You Still Believe in Me, Part 2 - Could Europe's Gas Needs Revive Eastern Canada's LNG Export Prospects?

The European natural gas market has been in crisis this winter, with prices skyrocketing north of $100/MMBtu recently. Tight supplies, low storage levels, and a new gas-supply-security issue sparked by the war in Ukraine has many European nations, especially Germany, embarking on a crash course to increase supplies and diversify away from Russian gas imports. In this quest, increasing gas supplies in both the short- and long-term is a top priority and will require substantially more LNG capacity to replace — and eliminate the need for — Russian gas. With Europe’s gas-supply urgency on the rise, long-dormant prospects for exporting LNG from Canada’s East Coast are being re-examined. In today’s RBN blog, we look at the potential for repurposing the region’s only LNG import terminal into one that is geared toward exports.

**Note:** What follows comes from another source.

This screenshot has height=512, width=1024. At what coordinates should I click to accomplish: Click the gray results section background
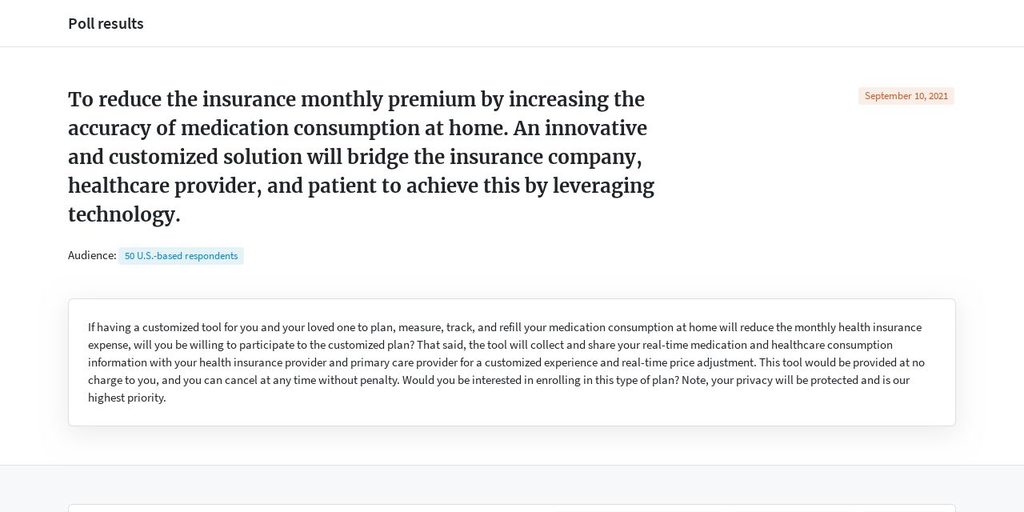point(512,483)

With Europe importing as much as 40% of its natural gas from Russia, the recent collapse in Europe’s economic and energy relationship with Russia over the war in Ukraine has forced Europe to rethink its sources of gas supply. With the goal of quickly reducing its dependency on Russian gas — and with Europe’s domestic natural gas production in a slow, steady decline over the past decade — the continent has quickly shifted gears toward increased imports of LNG as a means of achieving that goal. Earlier this month, we gave readers a sense of what might be involved in You Don’t Own Me.

Although Europe has been importing LNG for many years, the surge in European natural gas prices this winter due to extremely tight supplies and the perception that Russia was deliberately withholding gas deliveries created havoc in the global LNG market. As a result, many cargoes from the U.S. and other LNG-exporting nations were diverted from lower-priced destinations in Asia to import terminals in Europe, as we discussed in Upside Down. However, it quickly became abundantly clear that a larger, longer-term fix would be needed to secure more LNG if future global price surges were to be avoided or minimized.

To this point, the German government announced in late February that it was rapidly pursuing the development of up to three new LNG import terminals along its North Sea coastline to diversify away from Russian gas, which accounts for 60% of Germany’s gas consumption, and ensure that gas acts as a bridge fuel during the energy transition to renewable fuels. Not wasting any time, a memorandum of understanding was signed March 6 between a German state bank and a Dutch gas utility for the construction of at least one terminal near Brunsbüttel, on the North Sea near Hamburg, with hopes that the facility can begin importing LNG as early as 2024.